The study, published in the highly respected New England Journal of Medicine
on June 15, used Zika surveillance data from August 9, 2015, when the virus was first identified in Colombia to April 2, 2016. Of the nearly 12,000 pregnant women with clinical symptoms of Zika infections up until March 28, 2016, "there were no cases of microcephaly reported as of May 2, 2016."
The study also says there were four cases of Zika and microcephaly reported for women who were symptomless for Zika infections and therefore not included in the study itself. The researchers ask, "Is it possible that more time is needed for births to give rise to the high numbers seen in Brazil?" But NECSI determined the four cases would be what was expected based on the background rate of infection, and not necessarily a result of the Zika virus.
It was also determined that because there were four cases of microcephaly
with the Zika virus that wasn't included in the study, then there must be four times the cases that have gone unreported or an additional 60,000 Zika-infected pregnancies in Colombia. The study also points out that until April 28 there has been a total of about 50 microcephaly cases in Colombia, but only the four already described were been connected to Zika.
NECSI is saying that in light of their study, a case for Zika being the cause of microcephaly in Brazil should be reconsidered, and they mention a pesticide called pyriproxyfen.
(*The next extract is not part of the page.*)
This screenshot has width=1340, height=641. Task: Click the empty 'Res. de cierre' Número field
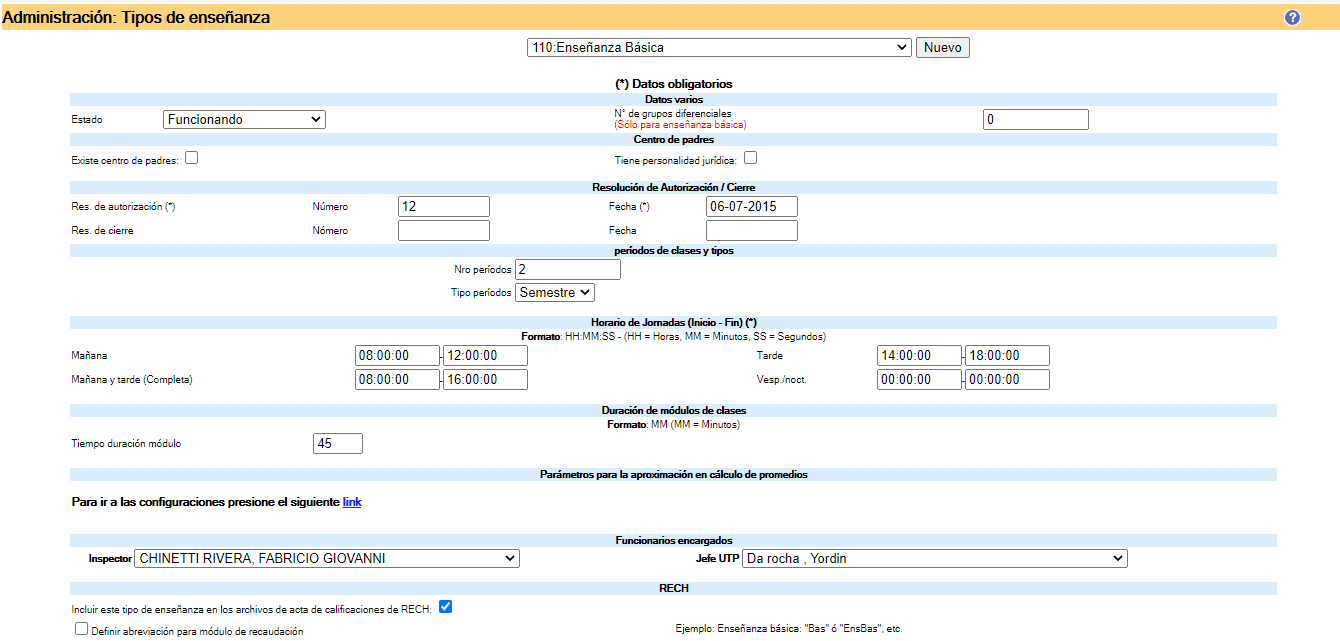click(x=443, y=229)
It has been added to the drinking water supply in many of Brazil's northeastern states.
According to Science Daily
, the research team says pyriproxyfen is an analogue for insect juvenile hormone which is cross-reactive with retinoic acid, which is known to cause microcephaly. For this reason, a doctor's group in Brazil and Argentina, the Swedish Toxicology Sciences Research Center, and NECSI are calling for further studies on the possible link between microcephaly and pyriproxyfen.
Who do we believe? It is up to you. But did the women giving birth to malformed babies in the U.S. drink water doused with insecticides?